Upon review, using unsigned makes a lot of sense, so I'll
start the adjustment from apr_int32_t and simple ints
to apr_uint32_t.

On Nov 25, 2013, at 1:40 PM, Jim Jagielski <[email protected]> wrote:

> 
> On Nov 25, 2013, at 1:09 PM, Jim Jagielski <[email protected]> wrote:
> 
>> 
>> On Nov 25, 2013, at 11:53 AM, Yann Ylavic <[email protected]> wrote:
>> 
>>> On Mon, Nov 25, 2013 at 4:53 PM, Jim Jagielski <[email protected]> wrote:
>>> 
>>> On Nov 25, 2013, at 10:24 AM, Yann Ylavic <[email protected]> wrote:
>>> 
>>>> 
>>>> As Jeff said in the other thread, I think the test here should be :
>>>>  if (prev_idlers <= 1)
>>>> that's because dec32 was returning the new value while add32 now returns 
>>>> the old one (fetch_and_sub vs sub_and_fetch).
>>>> 
>>> 
>>> We aren't being consistent.. see below:
>>> 
>>>> +static const apr_uint32_t zero_pt = ((apr_uint32_t)1 << 31);
>>> 
>>> Hmmmm... for a 32bit int, shouldn't that be << 29 ??
>>> 
>>> I don't see, why 29?
>>> Suppose idlers is 0: idlers - zero_pt == 0 - 2^31 == INT32_MIN;
>>> and when idlers is 2^32-1: (2^32-1) - 2^31 == INT32_MAX.
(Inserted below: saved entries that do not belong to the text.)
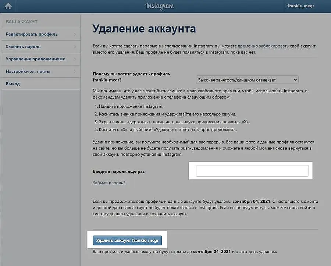Image resolution: width=331 pixels, height=266 pixels.
Task: Click the Забыли пароль? link
Action: pyautogui.click(x=109, y=182)
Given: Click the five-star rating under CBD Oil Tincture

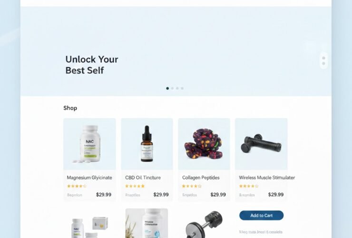Looking at the screenshot, I should [x=135, y=186].

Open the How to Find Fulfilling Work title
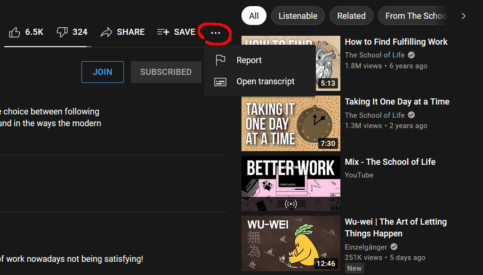pos(396,42)
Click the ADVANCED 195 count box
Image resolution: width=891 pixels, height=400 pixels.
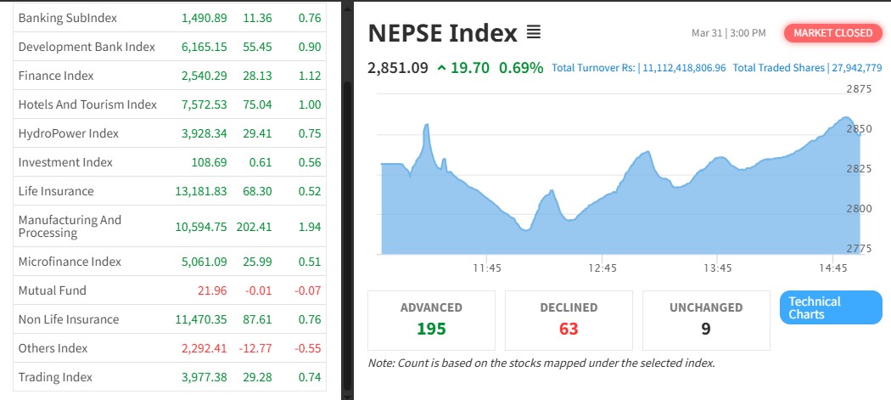431,320
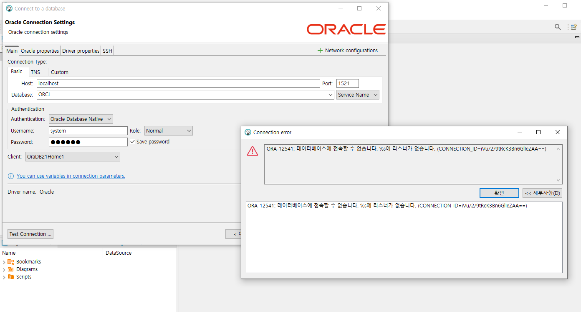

>>> Is there a need for more positives than negatives?
>> 
>> All we are doing is trying to create a new offset...
>> something between 0..INT32_MAX. Halfway is likely best,
>> but we are talking scales here that it makes no real
>> diff.
>> 
>> In any case, ((apr_uint32_t)1 << 31) is wrong.
>> Using <<30 would result in 1073741824 which is
>> what we would want, if we want midway.
> 
> 
> OOoooooooo. I see. You also changed idlers as well. Sometimes
> it's extremely hard to make sense of the patches.